Note that some networking tools would ignore those settings, relying on their own configuration options instead - I believe NetworkManager may fall into that category.


If we cannot find this on the receiving end, let's try and capture it at the sender, using auditd.

EDIT: I've successfully tested below steps on Raspbian Buster, but couldn't get them to work on Armbian (the audit log never populated).
It may only be worth the hassle if you would run Raspberry Pi OS as well.

Since we don't know the sender, we have to capture traffic of all processes, so this may incur a performance hit for all of your system, and the respective log file may grow large quickly. And we still need strace to find the pid.

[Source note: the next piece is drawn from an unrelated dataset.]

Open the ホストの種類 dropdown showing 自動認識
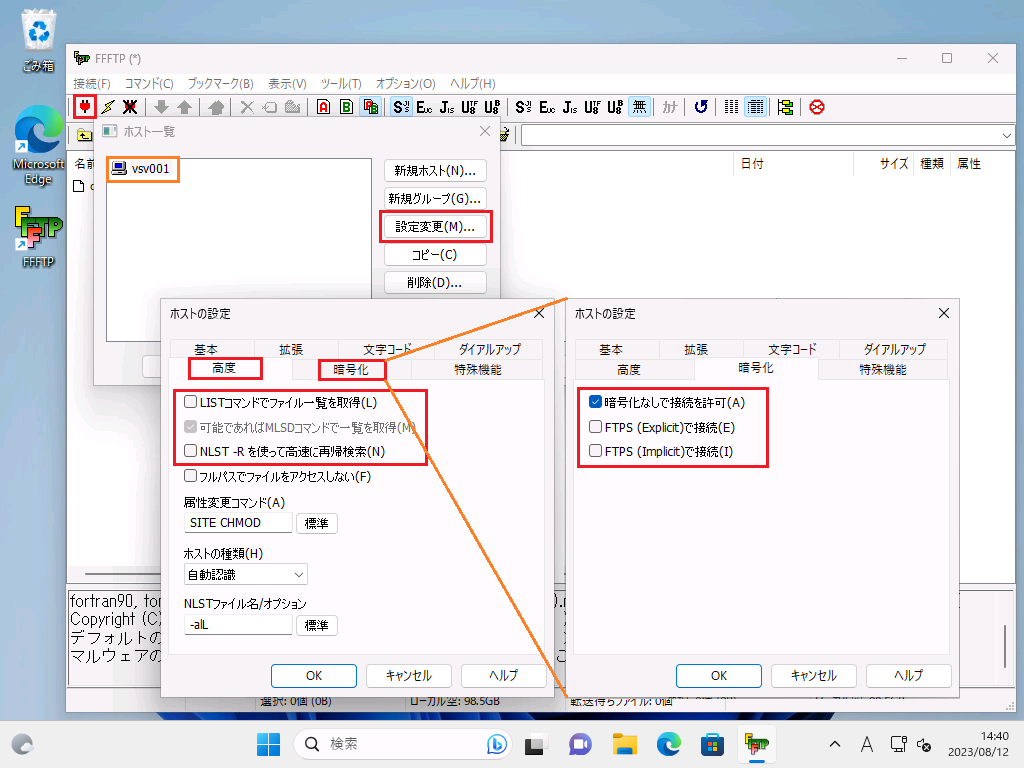This screenshot has width=1024, height=768. coord(246,574)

Don't forget to disable it once finished.

We start by installing auditd:

sudo apt install auditd audispd-plugins

Enable auditing:

sudo auditd -s enable

Find your system CPU architecture, e.g.:

~ $ uname -m
armv7l

Use that arch when creating a rule to capture system calls to kill -HUP:

sudo auditctl -a exit,always -F arch=armv7l -S kill -F a1=1

EDIT: In an attempt to limit audit log growth, I tried to be as restrictive as possible here, by assuming that unbound is indeed HUPed by an unknown process. I think that's a safe assumption, as the observed behaviour is documented for HUP reception in unbound. Still, if it proves too restrictive and you can't find a match, you may drop the trailing -F a1=1.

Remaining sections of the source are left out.